Enquanto envolvida com Hartmann, Lilian engata o especulador imobiliário Vivaldo Lobo (Wilson Ribeiro). Para descobrir quais as intenções do moço que tenta vender um terreno, Herr contrata o detetive Shell Scorpio, vivido por José Júlio Spiewak – crítico de cinema, próximo de Rubem Biáfora. No misto de José Carlos Burle e filme B da American International Pictures, Scorpio se embrenha na hilária caçada de táxi (Genésio Arruda, coadjuvante da Boca, faz o taxista) ao encontro do grileiro. Scorpio morre, suas bonequinhas de louça – algumas guardadas dentro da geladeira – devem ter ficado inconsoláveis, tanto quanto Lilian Maria que flerta com um bandido priápico (Chico, Lee Bujyja), se entrega à interdição, antes de abraçar o Sr. Gonçalves (Sérgio Hingst).

Gonçalves trabalha num canto qualquer de burocracia, enfrenta a chefe cruel (Lygia Reichenbach, esposa de Carlos, outro “L” na trama). Cordato, penteado, Lilian tenta uma etapa ordeira, lavar suas roupas, costurar suas camisas, rivalizar com a cunhada insana (Lucivalda, Maracy Mello). Trecho interessante, Lucivalda parece animista, tateando as paredes, os lençóis, contando histórias mórbidas sobre a casa.

Como a aventura de Gonçalves vibra mais pela linha da bondade do que pelo prazer, os dois se despedem numa estação da Fepasa, separados pela catraca, que roda lenta. Lilian desce pela estrada, chega de valise bonita, abraça os filhos, ama José – por minutos que sejam. Desta vez o amor pleno, ensina-o ao marido. Antes de aparecer o sol, larga a casa, como o gato que desaparece e deixa, impressionista, o sorriso.

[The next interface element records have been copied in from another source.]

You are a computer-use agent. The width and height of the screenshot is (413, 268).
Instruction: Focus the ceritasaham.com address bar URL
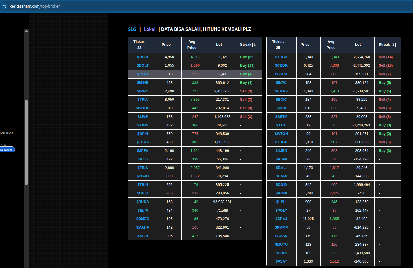35,6
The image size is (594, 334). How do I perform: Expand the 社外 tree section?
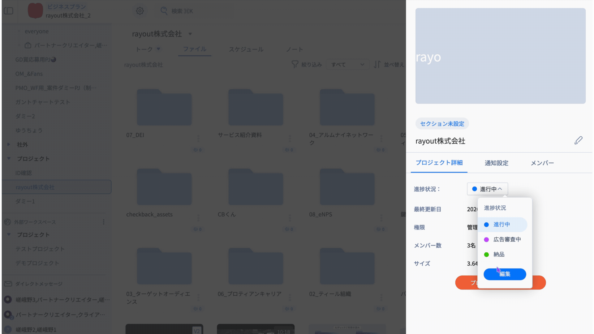click(x=9, y=144)
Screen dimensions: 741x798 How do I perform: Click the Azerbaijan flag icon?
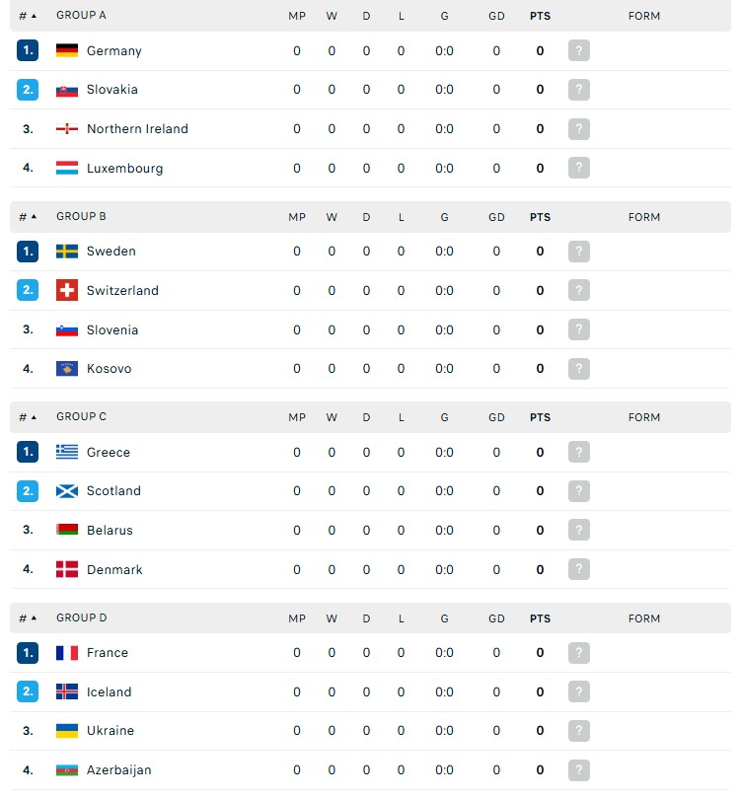tap(67, 770)
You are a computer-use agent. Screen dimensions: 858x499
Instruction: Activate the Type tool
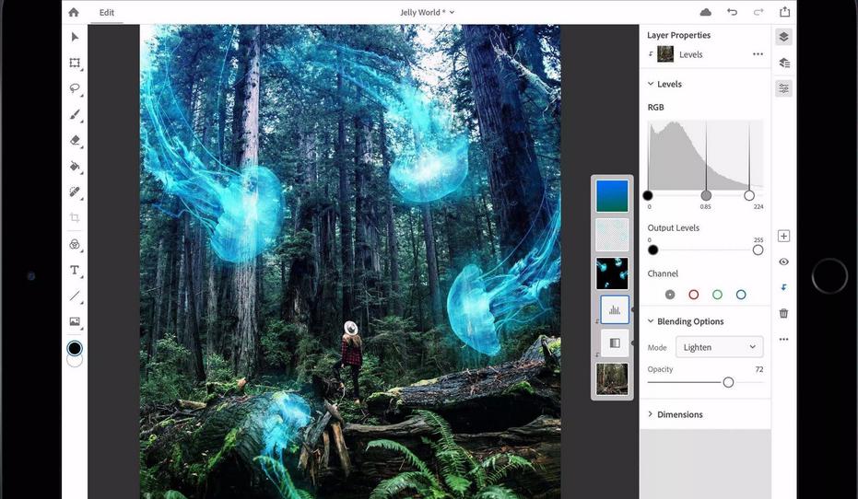click(75, 271)
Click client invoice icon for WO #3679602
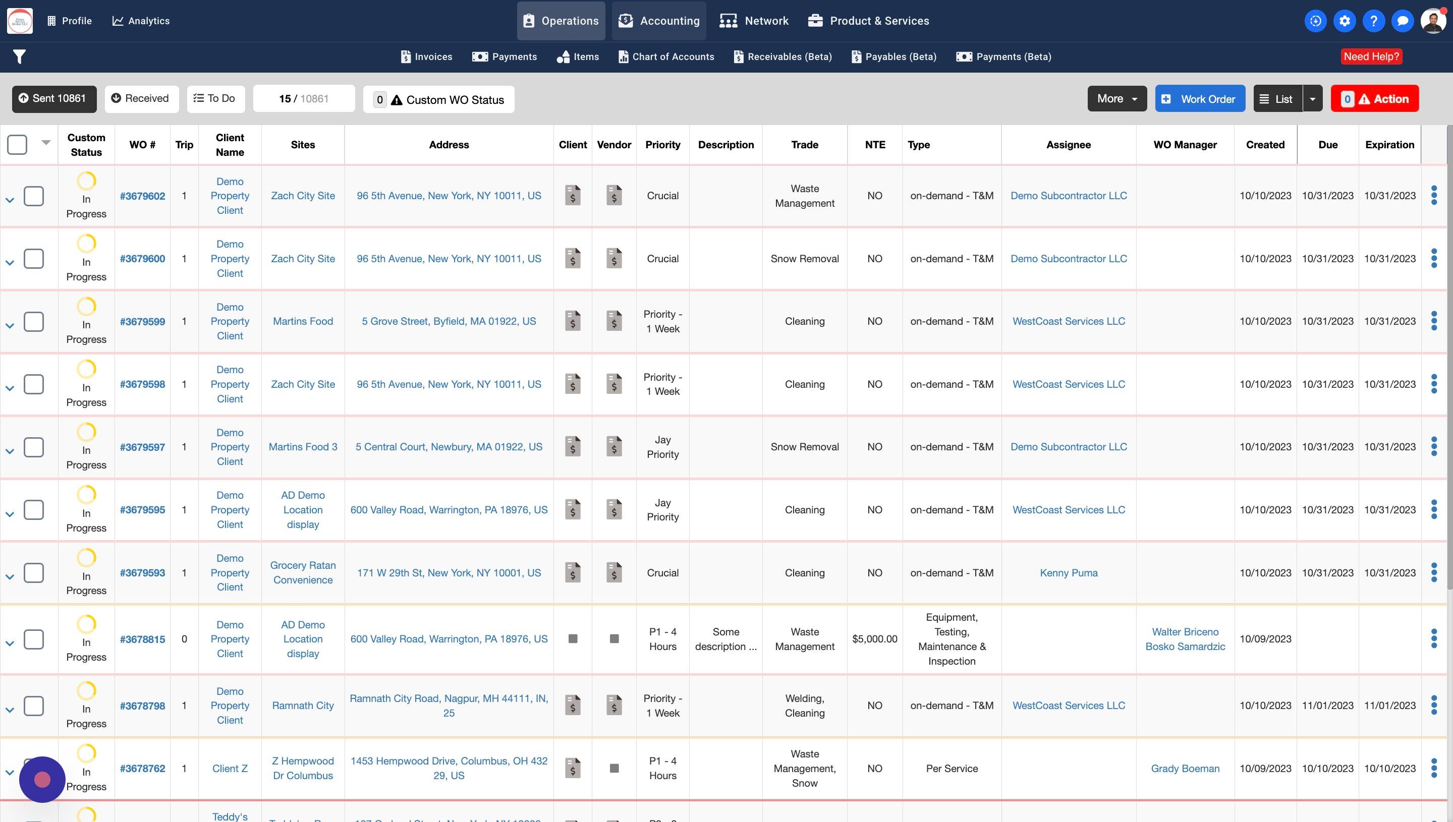 573,195
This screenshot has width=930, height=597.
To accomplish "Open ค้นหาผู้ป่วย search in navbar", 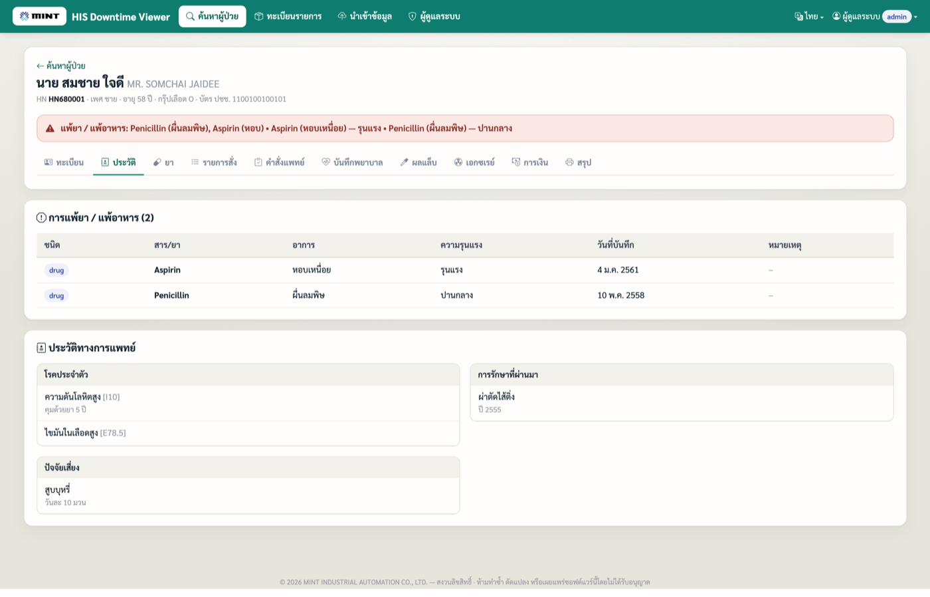I will click(x=212, y=16).
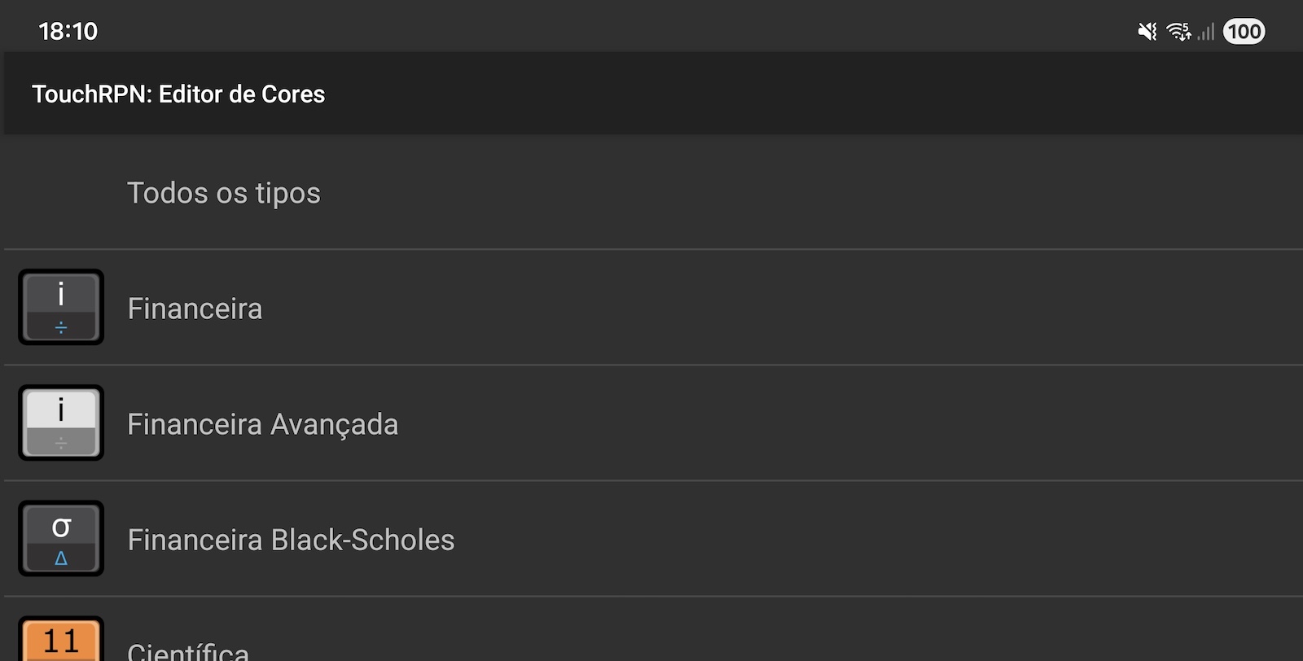Tap the sigma Black-Scholes key icon
The height and width of the screenshot is (661, 1303).
pos(61,538)
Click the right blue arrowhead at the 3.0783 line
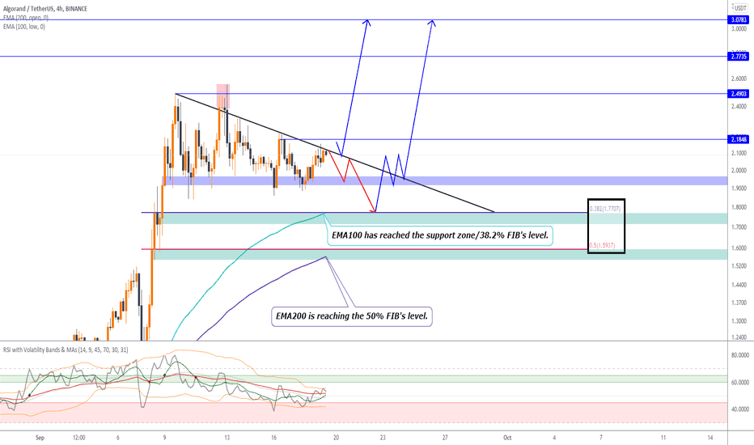 click(432, 23)
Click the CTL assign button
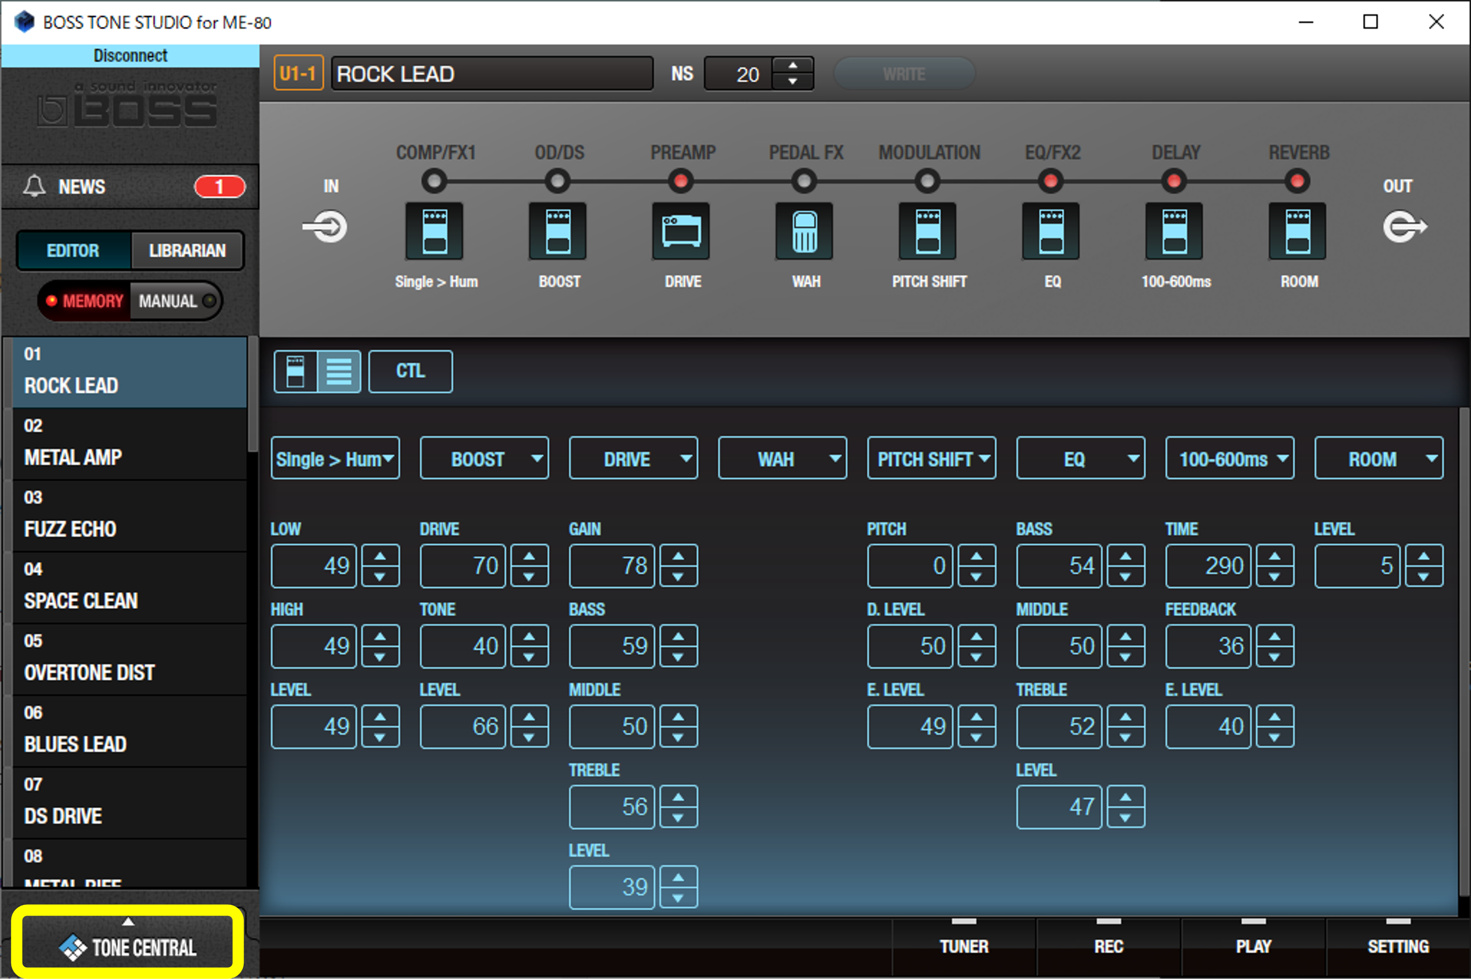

Carlos Alberto Prates Correia em “Perdida” – outro contemporâneo de luxo, 1975 –, narra as desventuras de outra estrela em fuga, prostituta. Na massa de novas referências, existe um “regionalismo cosmopolita” em Prates, banhado de Minas e do universo, de poética inovadora. O que é gritantemente urbano em “Lilian M.”, assume feição diferente em “Perdida”. A cidade está no depois, apesar de ser cogitada nas idiossincrasias do fim de mundo. Lilian, por sua vez, abandona a roça para ir à metrópole, retorna a ela e quem sabe – nada confirmado – atingirá o grande centro mais uma vez. “Perdida” embarca em outra miração, tempos compassados, frenesi íntimo, sem a exteriorização agressiva que marca Lilian.

Enquanto assistia da janela ao milagre econômico, Reichenbach cofiava as madeixas no escritório dos Serviços Publicitários Jota Filmes – métier que sustentou vários colegas de cinema, alguns emigrando de São Paulo. Inquieto na versão engomada, decide aproveitar sobras de material em que pudesse injetar um filme, o libelo redentor, a catarse daquele momento estranho de vida.

Pelo sem número de aspectos seus, pessoais, “Lilian M.” surge como marco zero. Inclui a atenção com a trilha sonora – standards em inglês, português e alemão, Chico Viola, pré-Segunda Guerra, 78 rotações –, que Reinchenbach assumiria em dias futuros, compondo as partituras. Emplaca roteiro, direção, fotografia, deixa a montagem a cargo de um Inácio Araújo crivado pelas bençãos de Fauzi Mansur – “A Noite do Desejo” (1973) – e Cláudio Cunha – “O Dia em que o Santo Pecou” (1975).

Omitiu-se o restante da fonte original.